- Interactive map of Ghatigaon Wildlife Sanctuary
- Location: Ghatigaon, Gwalior district, Madhya Pradesh, India
- Area: 511
- Established: 1981

= Ghatigaon Wildlife Sanctuary =

Wildlife sanctuary in India

Ghatigaon Wildlife Sanctuary is a wildlife sanctuary situated at Ghatigaon in India. Ghatigaon covers 511.0 km² in Madhya Pradesh state, west of the city of Gwalior. It extends to Tigra Dam, and includes part of the reservoir.

It was established in 1981 to protect habitat of the great Indian bustard (Ardeotis nigriceps). It is home to many other birds, as well as blackbuck (Antilope cervicapra), chital (Axis axis), wild boar, and striped hyena (Hyaena hyaena).

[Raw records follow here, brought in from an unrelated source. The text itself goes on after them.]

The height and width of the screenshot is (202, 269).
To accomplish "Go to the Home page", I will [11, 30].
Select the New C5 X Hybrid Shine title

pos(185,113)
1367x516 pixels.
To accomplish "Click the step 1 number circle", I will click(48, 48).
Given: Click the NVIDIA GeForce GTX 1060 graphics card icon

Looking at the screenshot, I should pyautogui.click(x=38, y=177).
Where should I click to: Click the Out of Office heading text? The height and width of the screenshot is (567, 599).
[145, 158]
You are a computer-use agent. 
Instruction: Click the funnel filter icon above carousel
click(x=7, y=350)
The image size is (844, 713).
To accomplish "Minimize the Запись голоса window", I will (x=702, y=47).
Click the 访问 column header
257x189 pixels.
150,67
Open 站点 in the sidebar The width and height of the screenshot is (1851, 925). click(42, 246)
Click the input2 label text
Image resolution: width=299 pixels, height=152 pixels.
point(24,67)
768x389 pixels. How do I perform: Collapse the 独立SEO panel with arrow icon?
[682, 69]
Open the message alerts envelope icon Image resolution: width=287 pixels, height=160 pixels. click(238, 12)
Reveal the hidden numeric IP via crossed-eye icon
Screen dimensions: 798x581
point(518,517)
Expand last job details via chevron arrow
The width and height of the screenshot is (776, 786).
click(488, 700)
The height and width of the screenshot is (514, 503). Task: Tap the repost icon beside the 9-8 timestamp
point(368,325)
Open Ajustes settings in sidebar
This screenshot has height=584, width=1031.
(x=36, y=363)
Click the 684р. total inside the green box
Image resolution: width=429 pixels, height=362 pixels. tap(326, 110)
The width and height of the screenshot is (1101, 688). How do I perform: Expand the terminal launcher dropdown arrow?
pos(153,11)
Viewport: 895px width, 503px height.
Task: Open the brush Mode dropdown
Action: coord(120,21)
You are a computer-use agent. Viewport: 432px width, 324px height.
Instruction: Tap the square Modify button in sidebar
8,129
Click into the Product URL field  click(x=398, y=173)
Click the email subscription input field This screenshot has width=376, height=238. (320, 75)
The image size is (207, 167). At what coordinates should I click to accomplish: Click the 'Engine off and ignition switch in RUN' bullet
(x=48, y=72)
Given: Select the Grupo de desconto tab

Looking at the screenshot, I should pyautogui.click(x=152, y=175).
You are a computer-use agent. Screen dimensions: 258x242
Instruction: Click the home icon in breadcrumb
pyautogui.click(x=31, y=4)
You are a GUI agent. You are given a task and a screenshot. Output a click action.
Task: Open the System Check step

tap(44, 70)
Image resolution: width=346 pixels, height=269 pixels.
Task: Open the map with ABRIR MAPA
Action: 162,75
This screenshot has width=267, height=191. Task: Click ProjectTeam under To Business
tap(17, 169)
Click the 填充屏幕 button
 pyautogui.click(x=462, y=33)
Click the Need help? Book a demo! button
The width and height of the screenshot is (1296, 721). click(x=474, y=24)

The sanctuary in the Khathiar-Gir dry deciduous forests ecoregion. The predominant vegetation is low shrubland and woodland. The predominant tree species is khair (Senegalia catechu), with tendu (Diospyros melanoxylon), reonjha (Vachellia leucophloea), and others. Shrubland species include Zizyphus spp. and the grasses Eragrostis tenella, Aristida hystrix, and Apluda mutica.